Why did God create us? Consider the orange peel December 2, 2013

Though some orange varieties favor the late spring, most ripen in the fall and winter. I mention that to set up a quote from Robert Farrar Capon’s book The Supper of the Lamb, which could have have added significance as you next reach for an orange.

Orange peel, more than it seems
grongar, Flickr

Whether you rip off the peel in chunks or carefully remove it in a long ribbon, “[n]othing is more likely to become garbage than orange rind,” he says; “but for as long as anyone looks at it in delight, it stands a million miles from the trash heap.”

Though ostensible writing a cookbook, Capon is an Episcopal priest and cannot help himself from theological reflection, even concerning orange rinds. He quickly turns looking in delight to a tangent about all of creation. The world, he says,

remains outside the cosmic garbage can of nothingness, not because it is such solemn necessity that nobody can get rid of it, but because it is the orange peel hung on on God’s chandelier, the wishbone in His kitchen closet. He likes it; therefore, it stays.

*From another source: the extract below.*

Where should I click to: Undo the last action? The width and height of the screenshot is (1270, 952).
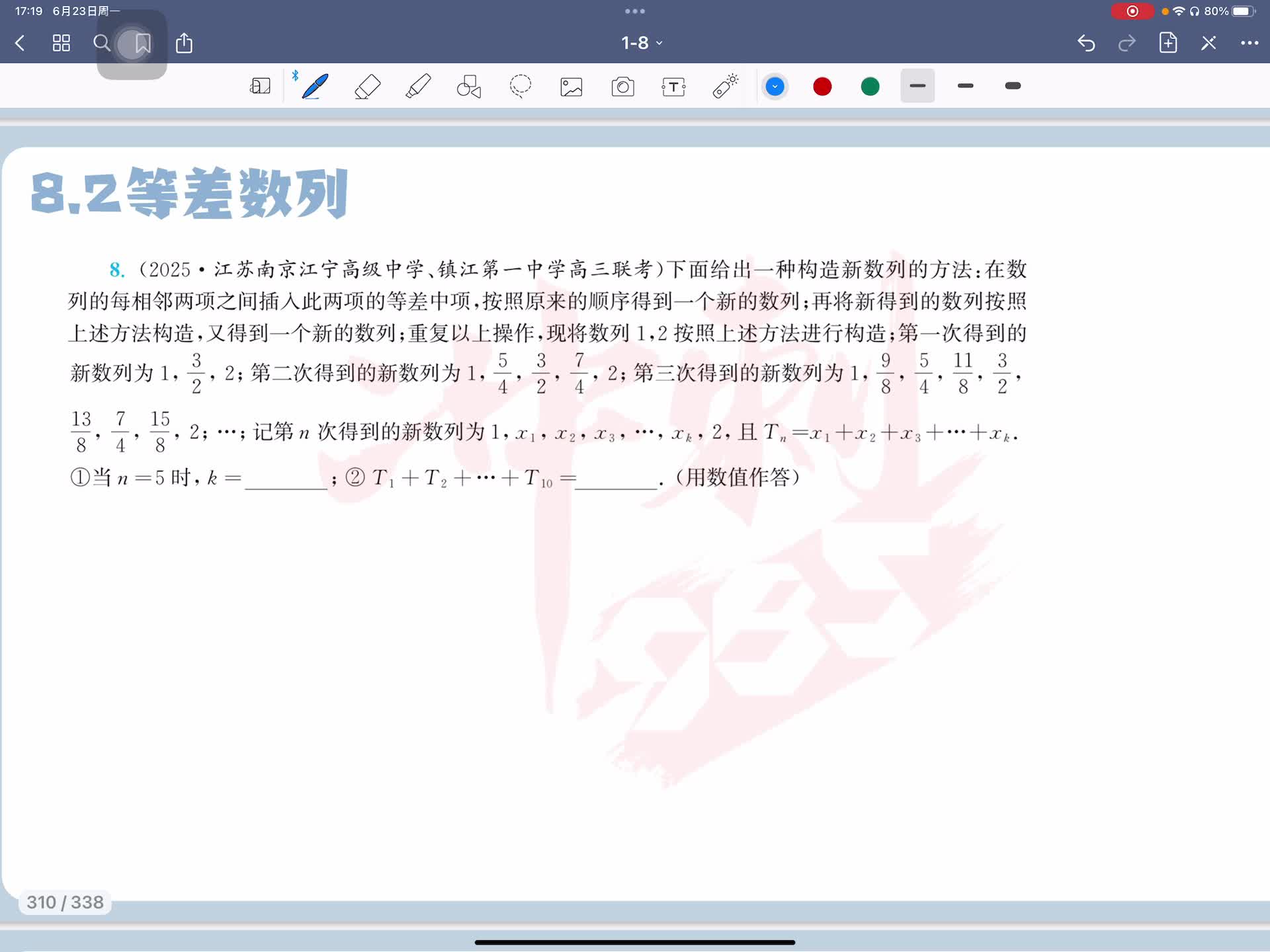pos(1086,43)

The whole marvelous collection of stones, skins, feathers, and string exists because at least one lover has never quite taken His eye off it, because the Dominus vificans has his delight with the sons of men.

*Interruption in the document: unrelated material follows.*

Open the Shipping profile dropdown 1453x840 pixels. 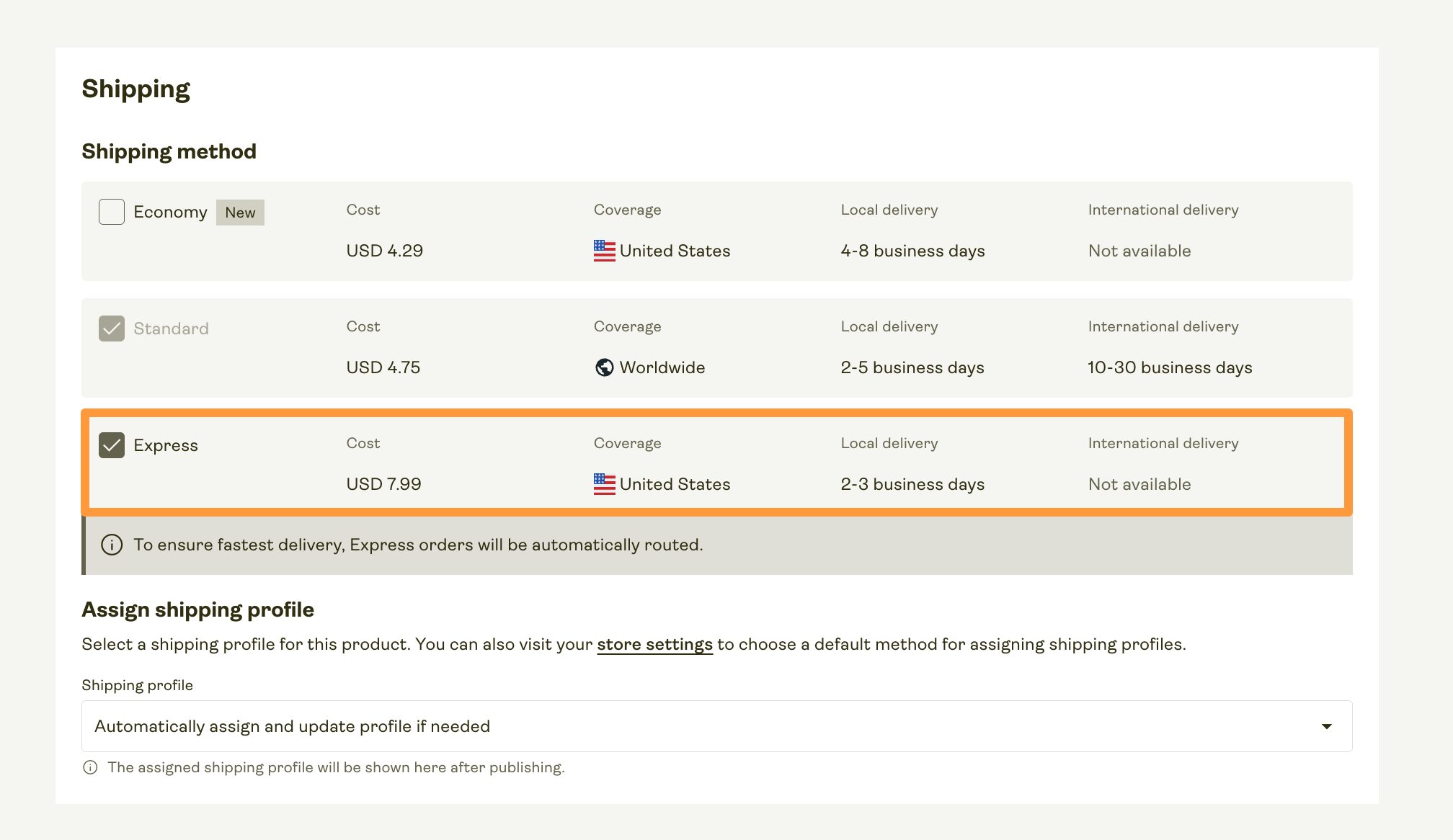click(716, 726)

The last line there is a reference to divinity personified as wisdom in Proverbs 8.31. Capon’s point is that God created us and sustains our existence because, rather simply, he gets a kick out of us. And I suppose that’s right.

Other passages of Scripture would back that up, for instance Revelation 4.11: “[T]hou hast created all things, and for thy pleasure they are and were created” (KJV). The longstanding theological tradition of the church squares with it as well.

God didn’t create us because he needed something from us, but because he wanted to give something to us: his kindness, his love, his grace. Or, back to Capon’s tangent, we exist because God likes us.